• [Information shown]
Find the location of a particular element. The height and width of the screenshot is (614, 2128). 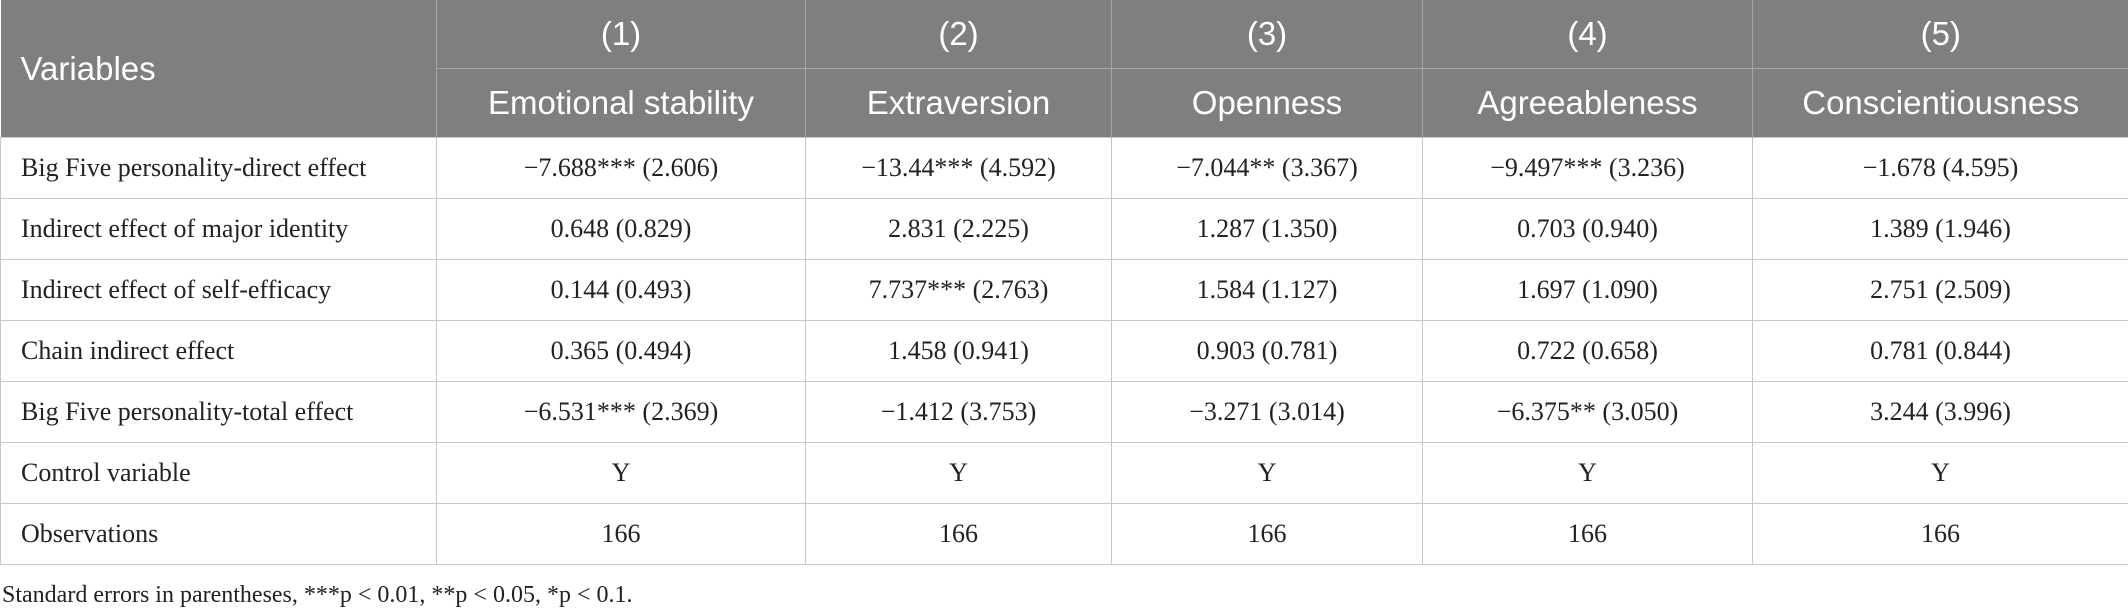

table-cell: −7.044** (3.367) is located at coordinates (1267, 168).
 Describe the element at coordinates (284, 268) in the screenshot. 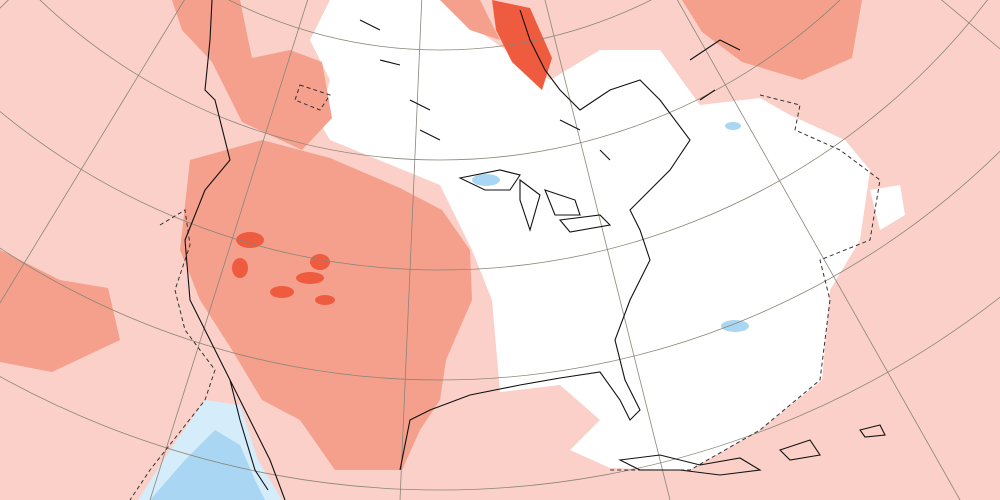

I see `hot-spots` at that location.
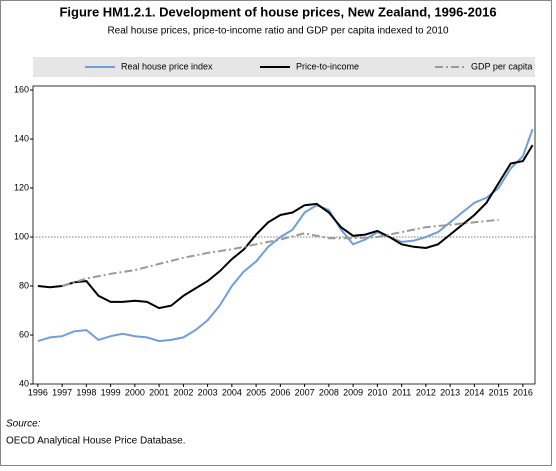 Image resolution: width=556 pixels, height=471 pixels. Describe the element at coordinates (329, 392) in the screenshot. I see `x-tick-label: 2008` at that location.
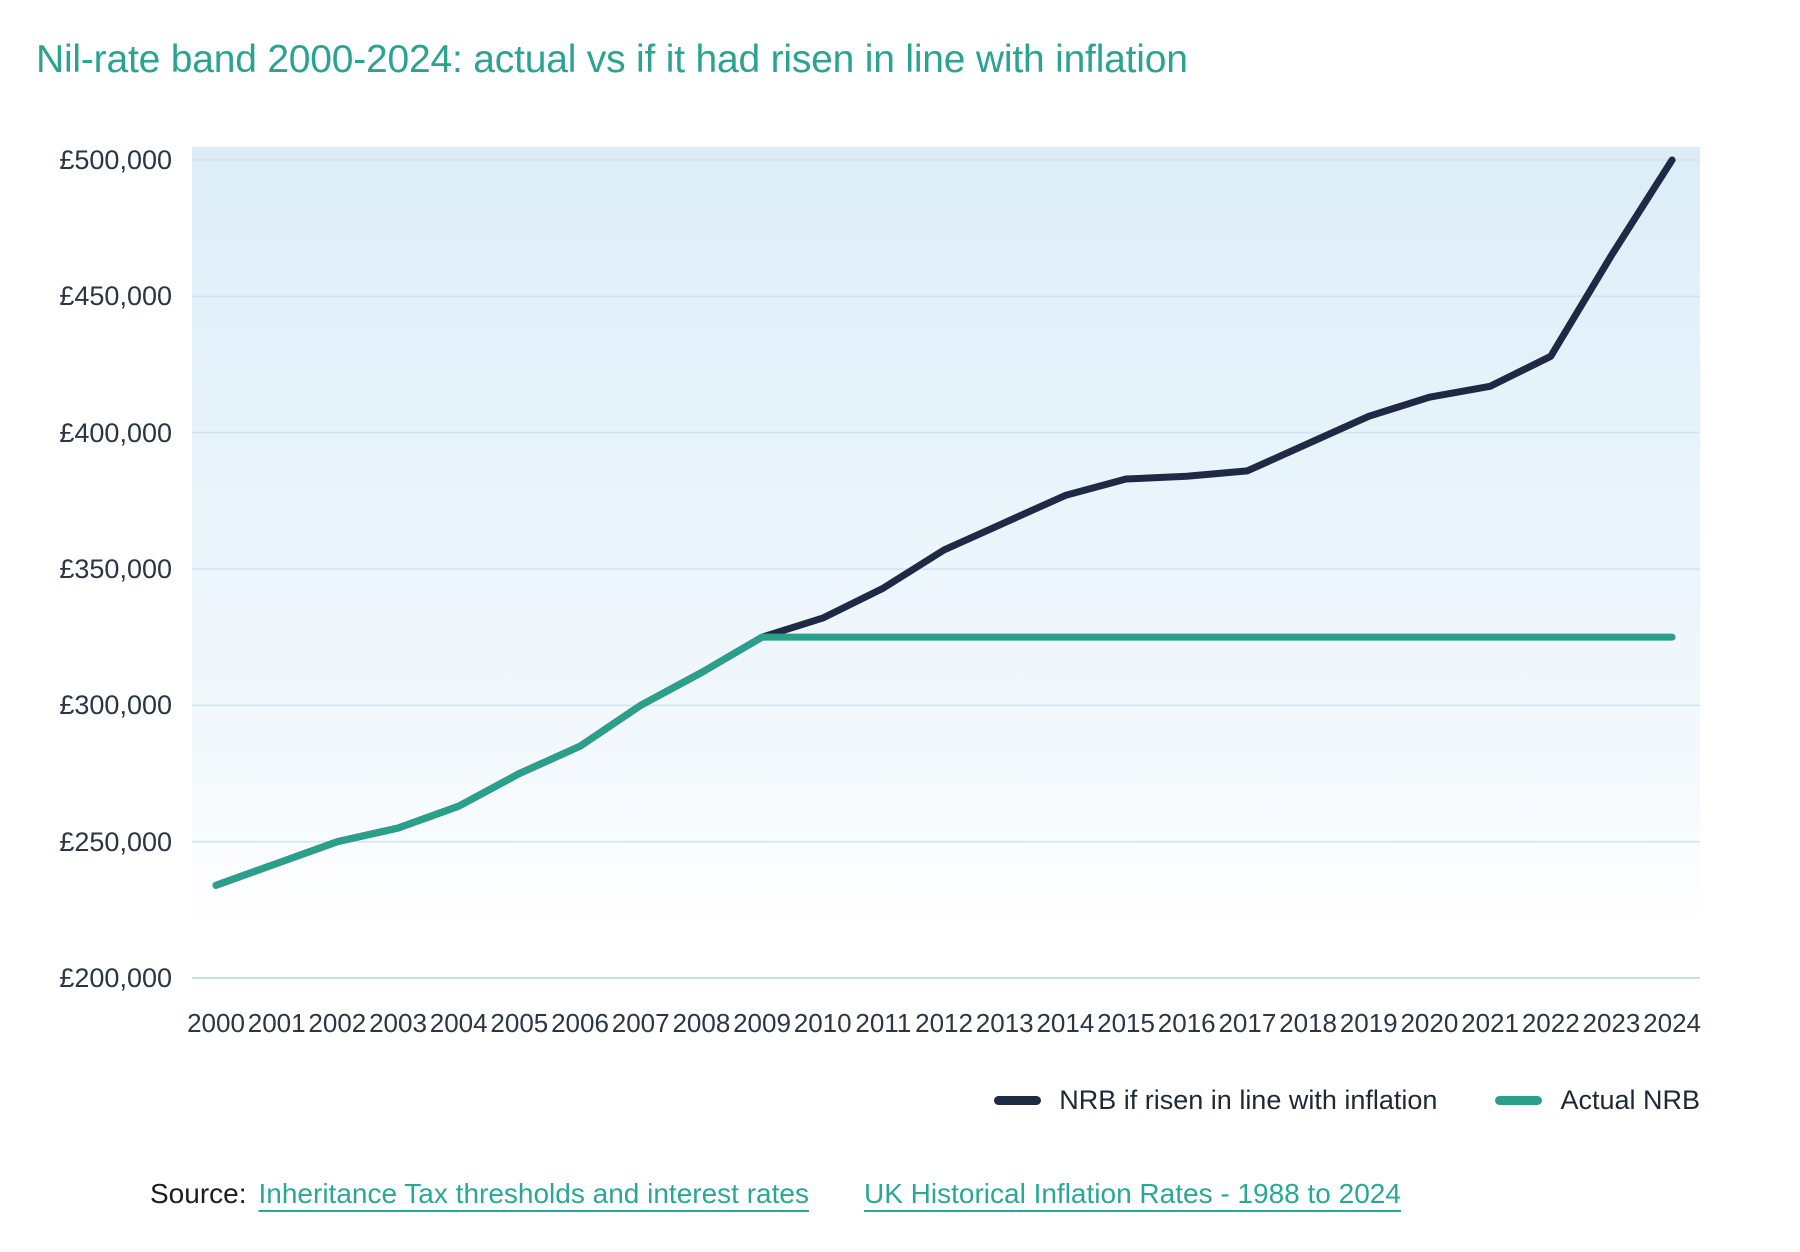 Image resolution: width=1800 pixels, height=1252 pixels. What do you see at coordinates (1186, 1023) in the screenshot?
I see `x-axis-tick-label: 2016` at bounding box center [1186, 1023].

• [Required action] Copy out all of the material above word for word, leaving out the pictures.

• [Written response]
Find the location of a particular element. The height and width of the screenshot is (614, 2128). 

table-cell: −7.044** (3.367) is located at coordinates (1267, 168).
 Describe the element at coordinates (284, 268) in the screenshot. 

I see `hot-spots` at that location.
 Image resolution: width=556 pixels, height=471 pixels. Describe the element at coordinates (329, 392) in the screenshot. I see `x-tick-label: 2008` at that location.
 Image resolution: width=1800 pixels, height=1252 pixels. What do you see at coordinates (1186, 1023) in the screenshot?
I see `x-axis-tick-label: 2016` at bounding box center [1186, 1023].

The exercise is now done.